• **Quoted passage**:
So here I am, I’ve got a fancy new project, that requires some fancy build deps, and hopefully another reason to look at snaps and see if they can let me use the tool.

Results and Observations

Simply put, I nearly got it. The poke snap has rudimentary functionality, but getting here was far from painless.

My biggest gripe about trying to learn how to build a deb is the magic build tools scripts that convert the magic debian metadata directory into the archived bundle. Snaps are somewhat better in this regard, but you wouldn’t realize that unless you wandered off to the Multipass web site to learn about the multipass tool. Multipass is a qemu VM manager focused on Ubuntu images. When you call snapcraft on a project, mutlipass builds a VM behind the scenes and runs through a series of build phases as specified by your snapcraft.yaml file.

Without knowing this the process of trying to build a snap is one of confounding trial and error when addressing anything remotely nonstandard in the build process. Worse still, until very recently every trial and error attempt would start back over from scratch. If you found you had some minor flag problem in the last phase of the build, you could spend hours rebuilding the entire project and pulling down source trees from the internet. Thankfully this is no longer the case with the core20 base image. All that is to say, major pain points in the build process existed in the past, but are much better today.

Recommendations for would-be snapcrafters

  1. Dig into the build process details.
    • Snaps are built of parts, and the parts are each built in isolated directories inside of the VM performing the build.

• **Source data**:
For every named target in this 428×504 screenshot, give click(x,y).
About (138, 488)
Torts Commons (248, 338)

• **Requirement**:
Carry on the write-up about building snaps with snapcraft, starting right after its final line above.

• **Reply to the task**:
  2. Wade through documentation like Wikipedia
    • The documentation on snapcraft.io totally sidesteps the complexities of the build tree, and hides a few magic nuggets (like being able to call snapcraft --shell to inspect a snap build process) in seemly random places. The best solution to this is unfortunately to pour through links, and never close a tab you came from.
  3. Inspect the github
    • It’s here. All of the pain of not following the staging can be (slowly) dissected from the various build tools. It’s a far cry from formal documentation, but the various tooling scripts spit out bash commands at the bottom layer. Everything you battle in the build process usually comes down to one or two python scripts in the snapcraft repo.
    • As an example, recently the autotools plugin gained support for ./bootstrap commands. It does not support the build flags I needed for poke, but I now know exactly what modifications are expected.
  4. Standard Maintainer build rules apply.
    • For example, if you’re building a library, install it into /usr rather than /usr/local. The later will build the tool but not let you use it as an internal dependency for other parts of the build. Both the bison and gettext dependancies in my poke snap are simple examples.
  5. Confinement is painful.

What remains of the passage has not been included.